Морской ворон трепыхнулся. Песчинка прилипла к открытому глазу. Из-под крыла на камень выкатилась тёплая рубиновая бусинка. Перепончатая лапа судорожно «бегала» по воздуху; потом обмякла, опускаясь на перо, взъерошенное ветром.

Палачу смотреть на смерть – всё равно, что мёд хлебать.

Топтар Обездаглаевич вцепился глазами в подыхающего баклана. Ледяные зрачки потеплели и даже слезою слегка отсырели.

Жизнь отлетела от птицы. Глаза палача улыбнулись. Он протер плешину бархатным платком – солнце на макушке заблестело.

Презрительно бросив утирку, Топтар Обездаглаевич дальше двинулся, поскрипывая лакированными сапогами. Раскочегаривая трубку, сплюнул, зачмокал серыми губами. На руке его, держащей трубку, странные пальцы – квадратные, будто поспешно и грубо вытесанные топором.

Боярин сбоку шёл. Терпеливо и подобострастно царскую грамоту держал перед собой.

И наконец-то палач соизволил повернуться к нему. Взял грамоту, прочёл, присмотрелся к печати и даже понюхал её. Сунул грамоту себе за пазуху и покачал головою: хорошо, мол, согласен.

Что за боярин шапку перед ним ломает?

Царский прихвостень.

Кто поближе был, засомневался, а кто-то узнавал:

Э, мужики, да если он боярин, то я князь, мордой в грязь. Это же фартовый парень – Серьгагулька.

Брось болтать, у него царская грамота с печаткой.

Боярин постарался – дорогими коврами устелил дорогу палача. Топтар Обездаглаевич доволен был: суровая рожа отмякла.

Слободские бабёнки с завистью смотрели, как палач попирает сапогами узорчатый мягонький путь: по таким коврам не только в сапогах – босиком-то жалко было бы топтаться бережливым бабёнкам.

Фу, какой вонький табачишше, – зароптала одна из них, прикрывая нос платком. Стоящая рядом молодка наклонилась к ней, глаза по ложке сделала и зашептала:

Кости человеческие в ступе натолкеть, натолкеть, насушит, с табаком перемешает…

У бабы от страха глаза – в пол-лица.

– Ой? – перекрестилась. – Брешешь?

Горилампушка протолкнулся в первые ряды. Ладонью отломив от глаз утренние лучи, разглядывал гостя. Сухо сплюнул, отходя.

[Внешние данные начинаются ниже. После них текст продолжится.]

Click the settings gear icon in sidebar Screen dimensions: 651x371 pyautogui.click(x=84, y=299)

– Одно слово – заморыш. Сам чуть больше топора.

Права была бабка Смотрилиха. Только зря карасин перевел на маяке. Знал бы, дак не светил…

Три косолапеньких пигмея, похожие на постаревших детей, вызывали в народе жалость. Седые волосы пигмеев никак не подходили к мальчишескому росту. Уродливо-миниатюрные лица, помятые морщинами, казались шутовскими масками.

– А это что за огрызки?

Оруженосцы. Видишь, бандуру несут.

Это не бандура, а скорей бандурак. Ишь, какой дорогущий футляр.

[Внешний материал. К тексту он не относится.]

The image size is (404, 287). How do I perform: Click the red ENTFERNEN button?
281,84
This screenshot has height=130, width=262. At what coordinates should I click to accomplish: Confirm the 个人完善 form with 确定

– У него серебряный струмент, я слышал. Один раз наточит – на сто лет хватает головы крушить.

А девки-то, девки-то наши, гляди, вот лахудры. Бегут к нему с цветочками!

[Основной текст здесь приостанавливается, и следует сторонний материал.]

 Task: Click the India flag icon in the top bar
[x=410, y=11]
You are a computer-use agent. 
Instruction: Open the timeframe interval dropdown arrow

Заморский гость. Какой ни есть, а надо встретить, как жениха.

– Ага, выйди замуж за такого, будешь суп варить из топора да из человеческого мяса.

По дороге, ведущей к причалу, закопытила тройка. Пыль поднялась.

– Карета едет!

Ох ты, царский кучер – Фалалейка.

Значит, будут казнить?

А ты думал, помилуют? Нет, брат, напакостил, наразбойничал – ступай на плаху, палач тебя погладит по башке топором.

Значит, сказка это – про доброго царя?

Ты не путай, где добрый, где добренький. Правильно делает царь, чтоб другим неповадно. Пожалей одного да второго… на шею сядут, станут погонять.

Что-то здесь нечисто, мужики. Боярин этот… Серьгагуля Чернолис. А в темнице – его дружок, атаманец.

Атаманцу этому царь, говорят, ноги моет.

Сам чёрт не разберет их! Айда, мужики, дело делать. Солнце вон уже где, а мы всё толчемся у берега.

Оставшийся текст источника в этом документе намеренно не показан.